I am very pleased to announce a new version of this blog is in the works. I have finally got annoyed enough at WordPress, and re-learnt enough of my web programming skills, to begin working on my own blogging engine.
I am even more pleased to report that it's going very well: the public side of things is almost up to a deployment standard, with the administration side lagging quite a long way behind.
The main focus has, again, been reducing the load time of all pages. Losing all of the legacy WordPress code is a good start, and the outputted code now has a significantly reduced over-engineering1.
Deployment is, however, going to be slowed down by a couple of major factors. First, I need somewhere to deploy it to: my current hosting solution does not furnish me with a PostgreSQL database, which is the solution I chose (for good reasons). This will hopefully be sorted by the commissioning of a new web server within the next couple of months.

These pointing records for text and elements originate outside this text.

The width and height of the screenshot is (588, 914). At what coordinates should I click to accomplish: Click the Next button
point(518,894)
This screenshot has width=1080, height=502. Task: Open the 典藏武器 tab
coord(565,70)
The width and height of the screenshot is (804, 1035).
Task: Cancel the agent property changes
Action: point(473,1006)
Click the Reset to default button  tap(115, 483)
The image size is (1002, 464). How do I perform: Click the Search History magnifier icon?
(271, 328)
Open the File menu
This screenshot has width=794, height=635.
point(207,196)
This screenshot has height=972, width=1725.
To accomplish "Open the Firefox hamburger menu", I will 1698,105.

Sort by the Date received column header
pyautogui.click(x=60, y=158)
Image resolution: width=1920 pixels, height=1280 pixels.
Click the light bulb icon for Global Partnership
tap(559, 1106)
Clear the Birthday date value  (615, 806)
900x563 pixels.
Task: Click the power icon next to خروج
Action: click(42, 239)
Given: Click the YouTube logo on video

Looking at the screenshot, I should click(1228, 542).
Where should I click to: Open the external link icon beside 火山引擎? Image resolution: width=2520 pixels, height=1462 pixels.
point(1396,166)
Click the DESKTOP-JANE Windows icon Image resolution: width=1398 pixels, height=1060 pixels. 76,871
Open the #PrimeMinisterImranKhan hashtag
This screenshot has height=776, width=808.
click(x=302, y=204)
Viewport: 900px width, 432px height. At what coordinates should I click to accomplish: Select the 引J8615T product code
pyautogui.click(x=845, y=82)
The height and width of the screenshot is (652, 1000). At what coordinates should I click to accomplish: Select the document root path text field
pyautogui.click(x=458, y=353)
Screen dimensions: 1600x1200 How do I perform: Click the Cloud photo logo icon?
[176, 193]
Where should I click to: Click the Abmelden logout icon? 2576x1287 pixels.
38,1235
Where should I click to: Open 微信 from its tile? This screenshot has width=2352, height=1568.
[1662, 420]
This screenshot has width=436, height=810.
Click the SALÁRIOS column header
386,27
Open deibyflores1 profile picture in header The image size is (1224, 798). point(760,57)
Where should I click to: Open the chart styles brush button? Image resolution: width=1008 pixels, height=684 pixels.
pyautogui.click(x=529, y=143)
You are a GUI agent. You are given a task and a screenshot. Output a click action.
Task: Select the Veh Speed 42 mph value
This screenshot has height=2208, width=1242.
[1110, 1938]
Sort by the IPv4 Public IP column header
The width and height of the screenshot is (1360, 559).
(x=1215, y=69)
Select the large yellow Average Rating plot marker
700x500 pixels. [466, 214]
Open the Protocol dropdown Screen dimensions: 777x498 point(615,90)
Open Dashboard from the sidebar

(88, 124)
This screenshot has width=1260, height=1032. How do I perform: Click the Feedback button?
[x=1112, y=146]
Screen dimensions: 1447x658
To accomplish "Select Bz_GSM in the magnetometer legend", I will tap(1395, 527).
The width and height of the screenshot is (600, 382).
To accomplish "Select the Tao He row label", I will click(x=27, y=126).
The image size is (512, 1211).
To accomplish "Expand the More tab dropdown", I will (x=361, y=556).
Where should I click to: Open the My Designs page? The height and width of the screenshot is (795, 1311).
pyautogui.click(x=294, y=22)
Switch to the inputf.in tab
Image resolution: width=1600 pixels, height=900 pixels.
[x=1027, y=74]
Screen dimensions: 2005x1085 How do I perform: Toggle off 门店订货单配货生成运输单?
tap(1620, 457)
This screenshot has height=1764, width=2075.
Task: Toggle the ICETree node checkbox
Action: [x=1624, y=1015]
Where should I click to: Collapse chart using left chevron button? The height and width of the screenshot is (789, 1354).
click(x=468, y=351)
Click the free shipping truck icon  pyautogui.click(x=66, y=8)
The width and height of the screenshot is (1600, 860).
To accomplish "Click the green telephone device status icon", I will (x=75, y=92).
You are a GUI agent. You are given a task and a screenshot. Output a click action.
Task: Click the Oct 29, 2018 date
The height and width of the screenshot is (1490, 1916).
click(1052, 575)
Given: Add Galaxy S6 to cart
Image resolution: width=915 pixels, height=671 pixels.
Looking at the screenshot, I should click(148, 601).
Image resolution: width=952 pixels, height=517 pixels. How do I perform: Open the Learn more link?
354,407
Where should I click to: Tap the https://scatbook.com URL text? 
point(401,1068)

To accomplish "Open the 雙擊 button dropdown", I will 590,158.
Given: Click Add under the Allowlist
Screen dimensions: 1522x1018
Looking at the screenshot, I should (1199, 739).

The other problem is, in many ways, even larger: porting all of the content. I have a radically different idea as to how posts should be stored when compared to WordPress, so this isn't going to be too easy to start with. Once you start adding extra features like comments, and thinking about all of the other data required, such as the images in the post, it's going to be quite a long process to get the blog up to speed.
Because I already know what the new format is going to be, I have slowly started doing this port. However, with well over 100 posts on this site, there's quite a lot of work, not overly aided by accumulated errors in formatting from both my shift from Blogger to WordPress, and my major theme changes only a couple of months ago.
This is all further complicated by my decision to take the opportunity to clean up some of the old posts. There won't be any large changes, but this seems like a good opportunity to go back and fix some of my little typos[note]An my larger typos, which are much more common[/note]. Some of the political posts will be having little notes added to them mentioning the final outcomes of events, and the texts will all be refactored to conform to the new stylesheets.
This all means there are a couple of practical changes: firstly, some posts will be locked for comments so I know I'm not going to miss anything. It also means that I'm more likely to spend time working on old posts rather than new ones, and those I do write ma be kept for after the transition.
- 1 ↑ It is never possible to remove all of the over-engineering from an HTML document.